My earliest memory of learning about Theodore Roosevelt was going with the Cub Scouts to visit Sagamore Hill, his estate in Oyster Bay, New York. Roaming through Sagamore Hill with my fellow Scouts brought fascinating images of Roosevelt’s trophies from his various hunts. The skins, heads, and an ashtray made from an elephant’s hoof made quite an impression on this group of 7-8 year olds.
A special memory was of the bathrooms. Aside from looking very primitive compared to what we have in our homes even in the mid-1960s, but our Cub Master, who was also my best friend’s father, was a plumber. At times, he was worked for New York City as a plumbing inspector. We had fun poking fun at him using the facilities at Sagamore Hill as a background!
When I learned more about United States history in high school, I read more about the life and presidency of Teddy Roosevelt. I was impressed with his background of working through his health issues, was fascinated to read of his life in the Badlands in South Dakota, and interested to read about his political life as someone who demonstrated a great regard for the law and someone who wanted to make things better. Although I was not as physical as Roosevelt, his principled stance made an impression on me.
Before returning to collecting, I read The Rise of Theodore Roosevelt by Edmund Morris. It was not the easiest read because Morris used the late Victorian writing style that was popular during Roosevelt’s life. Once I became used to the style, Morris brings the reader along with Roosevelt into the mud of the Badlands, the halls of the New York legislature, as one of the police chiefs of New York City, Governor of New York, Secretary of the Navy, and Vice President. Through Morris’s words, it was like riding that freight train what was Theodore Roosevelt.
I returned to collecting in 2001 following the death of my first wife. During a particular spending spree, I bought Morris’s second volume, Theodore Rex. Although I never finished this book—only because of timing—my interest in Roosevelt continued to grow.
Then I learned about Roosevelt’s “Pet Crime.” I learned how Roosevelt conspired with Augustus Saint Gaudens to improve U.S. coin design. I learned how Roosevelt was influenced by immigrant Victor David Brenner to have the U.S. Mint issue the Lincoln Cent. I learned how the seeds of his “Pet Crime” lead to what has been called a renaissance of U.S. coinage.
To say I am a sucker for Theodore Roosevelt memorabilia would be an understatement. Although I do not have many pieces, finding cool items is always a thrill. Imagine how my eyes lit up when I found a Theodore Roosevelt card with a 1919 Buffalo Nickel. I did not know much about it, but I had to buy it. The final cost was not that expensive, but it was so cool that I did not care.
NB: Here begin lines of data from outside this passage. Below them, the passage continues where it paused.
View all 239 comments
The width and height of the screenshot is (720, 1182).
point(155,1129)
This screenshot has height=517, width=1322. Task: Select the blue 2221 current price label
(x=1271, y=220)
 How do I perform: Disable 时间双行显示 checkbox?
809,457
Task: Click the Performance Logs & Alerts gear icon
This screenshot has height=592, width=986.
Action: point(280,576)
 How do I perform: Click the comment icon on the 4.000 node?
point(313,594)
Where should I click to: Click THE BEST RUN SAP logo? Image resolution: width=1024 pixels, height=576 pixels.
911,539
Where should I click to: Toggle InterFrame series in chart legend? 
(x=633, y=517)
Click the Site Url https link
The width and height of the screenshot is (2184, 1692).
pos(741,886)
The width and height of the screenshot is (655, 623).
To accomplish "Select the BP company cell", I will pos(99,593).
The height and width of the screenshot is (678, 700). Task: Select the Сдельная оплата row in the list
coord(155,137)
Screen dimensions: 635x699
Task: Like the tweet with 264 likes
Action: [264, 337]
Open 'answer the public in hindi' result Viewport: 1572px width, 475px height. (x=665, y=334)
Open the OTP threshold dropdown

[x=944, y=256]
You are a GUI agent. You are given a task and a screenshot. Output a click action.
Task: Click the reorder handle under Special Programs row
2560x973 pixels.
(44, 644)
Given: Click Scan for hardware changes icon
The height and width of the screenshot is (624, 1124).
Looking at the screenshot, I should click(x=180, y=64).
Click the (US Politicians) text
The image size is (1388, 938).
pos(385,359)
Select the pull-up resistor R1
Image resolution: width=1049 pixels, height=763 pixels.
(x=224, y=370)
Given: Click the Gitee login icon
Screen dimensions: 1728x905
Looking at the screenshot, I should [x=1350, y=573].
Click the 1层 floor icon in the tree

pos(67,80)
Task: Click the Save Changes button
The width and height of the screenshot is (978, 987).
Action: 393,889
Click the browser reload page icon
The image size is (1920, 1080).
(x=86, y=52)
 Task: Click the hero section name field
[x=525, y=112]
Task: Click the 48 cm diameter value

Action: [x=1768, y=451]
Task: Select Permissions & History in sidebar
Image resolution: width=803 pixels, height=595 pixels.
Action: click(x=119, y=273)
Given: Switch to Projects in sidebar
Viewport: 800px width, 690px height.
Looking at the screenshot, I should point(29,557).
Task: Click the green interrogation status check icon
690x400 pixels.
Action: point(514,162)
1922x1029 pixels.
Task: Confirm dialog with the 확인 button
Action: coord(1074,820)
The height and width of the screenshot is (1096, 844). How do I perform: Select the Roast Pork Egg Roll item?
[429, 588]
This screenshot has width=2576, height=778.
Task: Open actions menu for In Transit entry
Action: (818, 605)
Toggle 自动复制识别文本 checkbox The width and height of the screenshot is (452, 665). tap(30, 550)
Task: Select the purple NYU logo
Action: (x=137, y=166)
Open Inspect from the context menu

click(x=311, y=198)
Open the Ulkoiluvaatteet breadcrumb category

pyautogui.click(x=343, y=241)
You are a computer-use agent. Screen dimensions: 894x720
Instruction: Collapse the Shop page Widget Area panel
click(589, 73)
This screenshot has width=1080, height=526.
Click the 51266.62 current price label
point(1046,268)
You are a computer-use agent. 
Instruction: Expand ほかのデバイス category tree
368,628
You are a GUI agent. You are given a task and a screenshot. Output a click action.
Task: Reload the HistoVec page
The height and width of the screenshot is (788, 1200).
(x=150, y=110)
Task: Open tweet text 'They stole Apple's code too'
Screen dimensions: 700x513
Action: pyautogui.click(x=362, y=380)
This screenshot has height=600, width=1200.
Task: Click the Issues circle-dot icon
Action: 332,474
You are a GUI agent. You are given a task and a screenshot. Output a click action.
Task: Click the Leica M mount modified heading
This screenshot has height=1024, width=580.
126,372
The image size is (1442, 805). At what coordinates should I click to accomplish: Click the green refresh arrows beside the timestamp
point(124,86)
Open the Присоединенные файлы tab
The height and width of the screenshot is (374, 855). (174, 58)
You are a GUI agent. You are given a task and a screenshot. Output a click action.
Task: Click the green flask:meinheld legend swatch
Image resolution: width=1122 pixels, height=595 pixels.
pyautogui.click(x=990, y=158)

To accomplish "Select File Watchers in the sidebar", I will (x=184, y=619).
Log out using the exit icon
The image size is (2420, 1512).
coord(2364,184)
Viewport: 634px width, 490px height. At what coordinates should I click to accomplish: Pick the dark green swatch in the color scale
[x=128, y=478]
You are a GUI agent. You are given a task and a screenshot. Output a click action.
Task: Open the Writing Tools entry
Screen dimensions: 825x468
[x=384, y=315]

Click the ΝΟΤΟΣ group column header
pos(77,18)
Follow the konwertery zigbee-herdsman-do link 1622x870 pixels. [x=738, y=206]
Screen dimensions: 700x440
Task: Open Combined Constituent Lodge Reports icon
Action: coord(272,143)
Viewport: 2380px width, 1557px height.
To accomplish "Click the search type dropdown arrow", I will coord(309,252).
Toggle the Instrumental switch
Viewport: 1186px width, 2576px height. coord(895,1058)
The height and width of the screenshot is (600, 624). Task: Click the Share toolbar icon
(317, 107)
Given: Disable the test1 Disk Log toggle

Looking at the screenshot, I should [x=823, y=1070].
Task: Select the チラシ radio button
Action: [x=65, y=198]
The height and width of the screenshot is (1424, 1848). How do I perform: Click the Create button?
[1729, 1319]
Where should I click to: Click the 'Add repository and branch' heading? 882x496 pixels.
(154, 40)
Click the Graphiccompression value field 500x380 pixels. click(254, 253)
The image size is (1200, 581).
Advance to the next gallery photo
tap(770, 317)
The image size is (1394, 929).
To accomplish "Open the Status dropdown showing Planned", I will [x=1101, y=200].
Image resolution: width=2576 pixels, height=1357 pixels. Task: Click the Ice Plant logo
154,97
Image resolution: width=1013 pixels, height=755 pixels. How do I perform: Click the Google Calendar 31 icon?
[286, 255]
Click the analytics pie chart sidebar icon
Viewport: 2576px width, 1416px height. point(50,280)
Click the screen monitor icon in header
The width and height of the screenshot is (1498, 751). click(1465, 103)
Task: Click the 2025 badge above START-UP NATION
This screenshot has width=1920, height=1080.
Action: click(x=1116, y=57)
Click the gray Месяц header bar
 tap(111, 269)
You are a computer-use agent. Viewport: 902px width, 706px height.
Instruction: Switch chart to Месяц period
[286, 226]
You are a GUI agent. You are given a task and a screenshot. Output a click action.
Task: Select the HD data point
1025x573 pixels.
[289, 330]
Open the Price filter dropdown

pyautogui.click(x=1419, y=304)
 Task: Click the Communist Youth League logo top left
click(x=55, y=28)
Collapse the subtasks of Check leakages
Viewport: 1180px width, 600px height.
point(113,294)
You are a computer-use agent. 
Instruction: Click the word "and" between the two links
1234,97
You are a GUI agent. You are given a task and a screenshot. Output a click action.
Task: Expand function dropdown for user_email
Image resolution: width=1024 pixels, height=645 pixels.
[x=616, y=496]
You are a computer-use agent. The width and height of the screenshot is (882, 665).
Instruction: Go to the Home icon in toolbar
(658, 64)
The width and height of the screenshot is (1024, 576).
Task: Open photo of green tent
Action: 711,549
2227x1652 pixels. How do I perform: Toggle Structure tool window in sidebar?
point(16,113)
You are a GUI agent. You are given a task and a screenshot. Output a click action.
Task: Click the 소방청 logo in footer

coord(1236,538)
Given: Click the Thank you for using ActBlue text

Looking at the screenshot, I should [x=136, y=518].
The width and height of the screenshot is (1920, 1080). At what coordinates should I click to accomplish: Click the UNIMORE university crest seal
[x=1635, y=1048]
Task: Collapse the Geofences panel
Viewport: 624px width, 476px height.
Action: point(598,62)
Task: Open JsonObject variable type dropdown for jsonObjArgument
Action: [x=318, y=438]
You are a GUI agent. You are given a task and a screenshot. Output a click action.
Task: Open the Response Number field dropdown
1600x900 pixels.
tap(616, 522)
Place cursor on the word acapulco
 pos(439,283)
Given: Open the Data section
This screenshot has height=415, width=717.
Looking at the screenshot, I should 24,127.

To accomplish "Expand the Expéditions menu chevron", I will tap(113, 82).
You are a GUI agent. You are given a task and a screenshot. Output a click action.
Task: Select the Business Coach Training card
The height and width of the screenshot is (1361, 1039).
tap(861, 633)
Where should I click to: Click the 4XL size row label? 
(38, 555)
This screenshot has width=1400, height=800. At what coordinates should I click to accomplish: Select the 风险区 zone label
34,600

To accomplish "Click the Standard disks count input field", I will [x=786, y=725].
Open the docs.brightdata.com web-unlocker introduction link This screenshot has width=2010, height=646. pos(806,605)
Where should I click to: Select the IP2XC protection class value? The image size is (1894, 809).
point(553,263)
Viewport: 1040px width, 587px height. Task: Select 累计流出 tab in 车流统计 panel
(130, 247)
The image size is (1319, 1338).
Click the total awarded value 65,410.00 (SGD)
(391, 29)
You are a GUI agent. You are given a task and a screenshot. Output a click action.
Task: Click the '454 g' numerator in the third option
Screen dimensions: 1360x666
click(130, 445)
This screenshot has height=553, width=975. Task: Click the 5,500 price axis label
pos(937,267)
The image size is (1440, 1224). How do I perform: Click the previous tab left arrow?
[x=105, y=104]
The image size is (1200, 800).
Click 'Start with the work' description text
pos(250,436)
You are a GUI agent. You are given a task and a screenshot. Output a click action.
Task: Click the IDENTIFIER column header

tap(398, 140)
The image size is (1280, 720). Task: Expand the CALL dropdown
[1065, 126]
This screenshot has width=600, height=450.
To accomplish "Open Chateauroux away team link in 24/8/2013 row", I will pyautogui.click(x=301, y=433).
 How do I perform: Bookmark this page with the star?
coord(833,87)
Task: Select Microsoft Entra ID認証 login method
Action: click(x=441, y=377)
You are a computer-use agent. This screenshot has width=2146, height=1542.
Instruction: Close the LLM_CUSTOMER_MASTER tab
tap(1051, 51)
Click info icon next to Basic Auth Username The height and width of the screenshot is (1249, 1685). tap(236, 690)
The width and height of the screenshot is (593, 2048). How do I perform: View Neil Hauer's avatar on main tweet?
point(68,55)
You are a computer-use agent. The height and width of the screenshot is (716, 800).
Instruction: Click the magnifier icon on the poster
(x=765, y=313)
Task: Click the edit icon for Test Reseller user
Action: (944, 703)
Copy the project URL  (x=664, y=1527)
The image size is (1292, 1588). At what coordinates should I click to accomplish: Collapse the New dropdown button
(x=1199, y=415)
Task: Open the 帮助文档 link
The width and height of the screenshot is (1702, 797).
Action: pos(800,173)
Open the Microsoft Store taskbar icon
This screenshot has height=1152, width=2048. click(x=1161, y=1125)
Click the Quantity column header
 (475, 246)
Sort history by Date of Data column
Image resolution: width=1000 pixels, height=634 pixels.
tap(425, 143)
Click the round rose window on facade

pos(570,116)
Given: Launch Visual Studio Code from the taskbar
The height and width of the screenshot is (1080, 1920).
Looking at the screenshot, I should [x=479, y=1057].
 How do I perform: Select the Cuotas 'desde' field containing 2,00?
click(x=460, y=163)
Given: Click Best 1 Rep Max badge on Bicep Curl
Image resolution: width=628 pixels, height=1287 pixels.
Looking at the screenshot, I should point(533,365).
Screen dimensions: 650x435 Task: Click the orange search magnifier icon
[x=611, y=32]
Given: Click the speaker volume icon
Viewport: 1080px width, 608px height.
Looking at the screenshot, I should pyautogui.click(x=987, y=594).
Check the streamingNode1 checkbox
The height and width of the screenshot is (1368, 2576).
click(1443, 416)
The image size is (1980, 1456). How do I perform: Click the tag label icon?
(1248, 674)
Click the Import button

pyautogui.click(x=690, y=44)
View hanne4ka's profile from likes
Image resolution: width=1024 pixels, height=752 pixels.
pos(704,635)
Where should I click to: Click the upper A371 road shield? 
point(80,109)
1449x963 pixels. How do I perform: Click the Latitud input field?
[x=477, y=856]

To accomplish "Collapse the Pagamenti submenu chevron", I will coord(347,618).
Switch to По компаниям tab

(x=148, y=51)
When the card arrived, I was a little disappointed in that the card was modern and the nickel was very worn. I can change the nickel since 1919 Buffaloes are not that expensive. But I had to find out more about the card.
After asking around, I found that the company, Authenticated Ink, is an autograph collecting company that issued these cards in 2008 as a promotion. Authenticated Ink printed cards of sports and historical figures that included coins from the era of the person depicted on the card. I have had problems contacting Authenticated Ink (emails have not been returned), but sources tell me that there were not many of these cards issued.
It is a very cool collectible and has been added to my “oh neat” collection.